Data-Driven Reconstruction and Characterization of Stochastic Dynamics via Dynamical Mode Decomposition
Adva Baratz, Loris Maria Cangemi, Assaf Hamo, Sivan Refaely-Abramson, and Amikam Levy

TL;DR
This paper presents a data-driven framework using Dynamical Mode Decomposition to analyze and characterize stochastic noise in dynamical systems, enabling extraction of spectral features and decay times even from limited noisy data.
Contribution
It introduces a novel reinterpretation of DMD modes as statistical weights, a nonlinear transformation for PSD construction, and a constrained reconstruction method for robust analysis of stochastic dynamics.
Findings
Effective identification of dominant frequencies in noise environments
Successful extraction of decay times from DMD eigenvalues
Robust validation through simulations of quantum decoherence
Abstract
Noise fundamentally limits the performance and predictive capabilities of classical and quantum dynamical systems by degrading stability and obscuring intrinsic dynamical characteristics.
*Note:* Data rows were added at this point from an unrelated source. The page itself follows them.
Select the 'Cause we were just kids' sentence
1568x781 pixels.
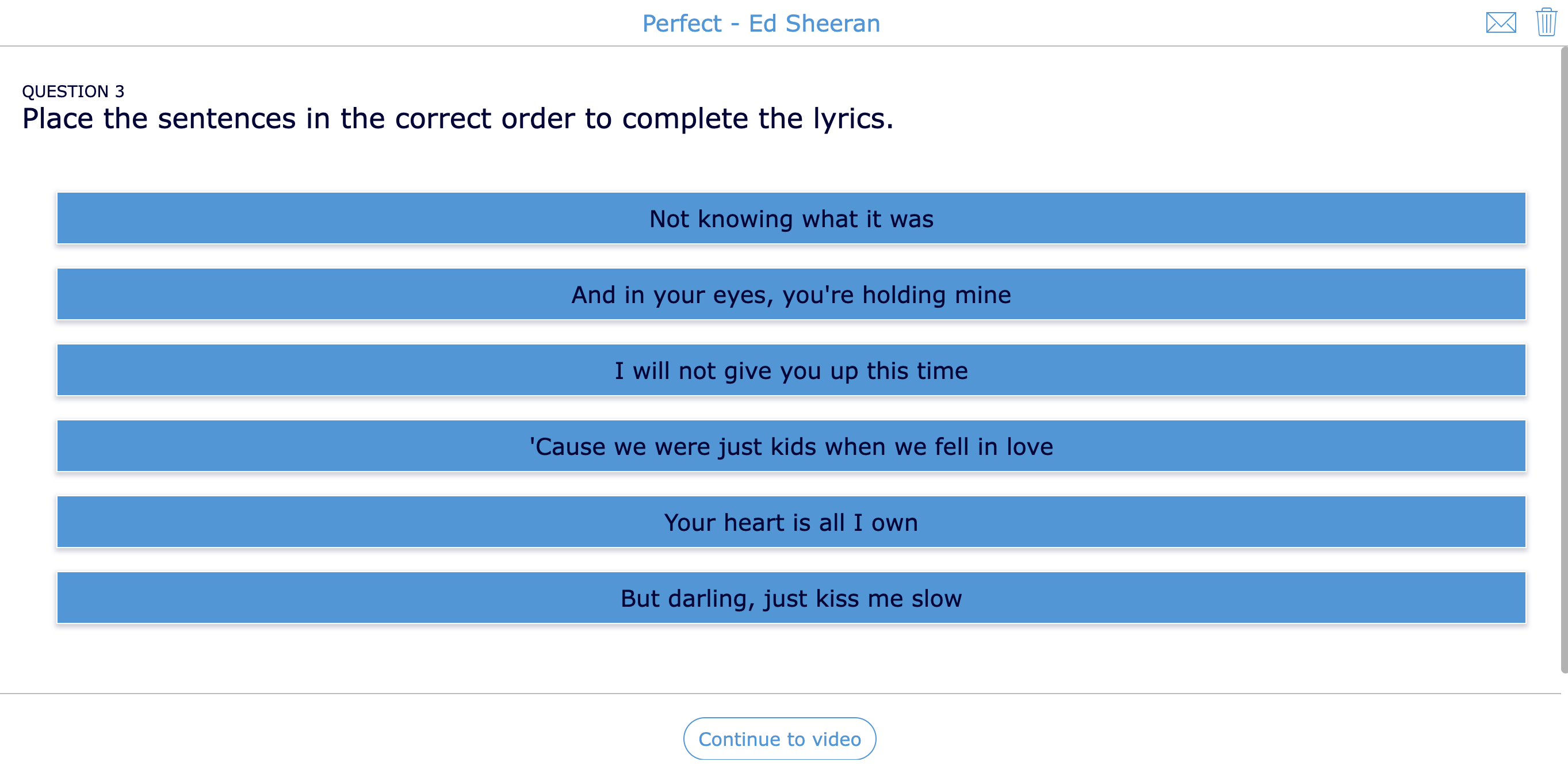click(791, 446)
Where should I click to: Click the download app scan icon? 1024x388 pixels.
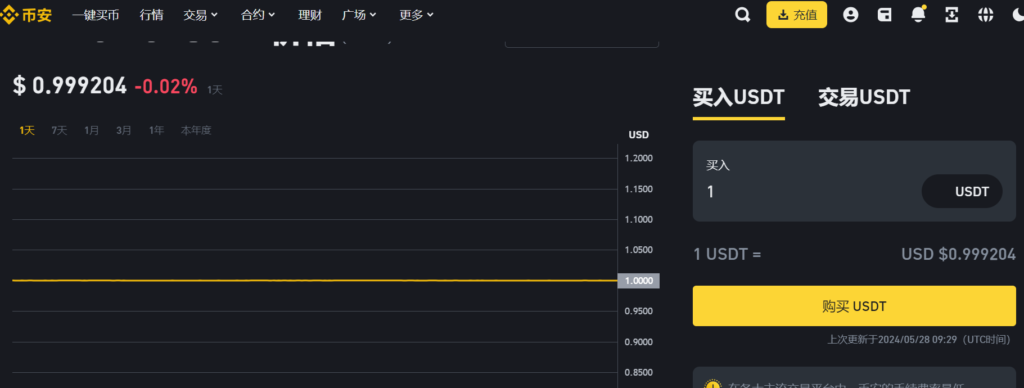tap(952, 14)
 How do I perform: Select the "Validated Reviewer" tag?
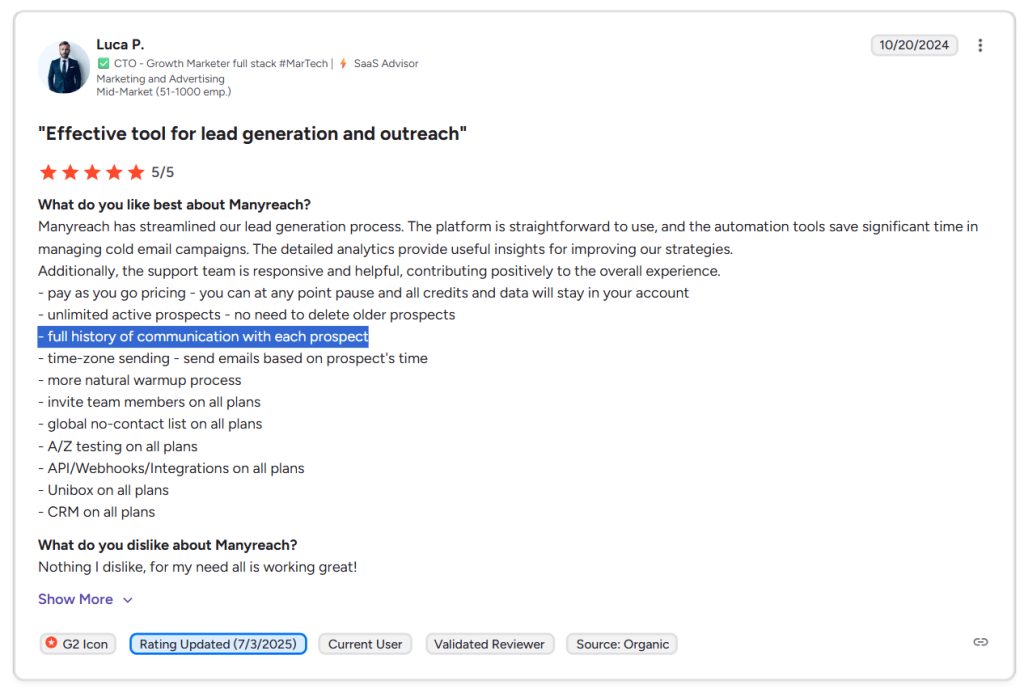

Characterizing such noise accurately is essential for enhancing measurement precision, understanding environmental interactions, and designing effective control strategies across diverse scientific and engineering domains. However, extracting spectral features and associated characteristic decay or coherence times from limited and noisy datasets remains challenging. Here, we introduce a general, data-driven framework based on Dynamical Mode Decomposition (DMD) to analyze system dynamics under stochastic noise. We reinterpret DMD modes as statistical weights over ensembles of stochastic trajectories, using a nonlinear transformation to construct noise power spectral densities (PSDs). This enables the…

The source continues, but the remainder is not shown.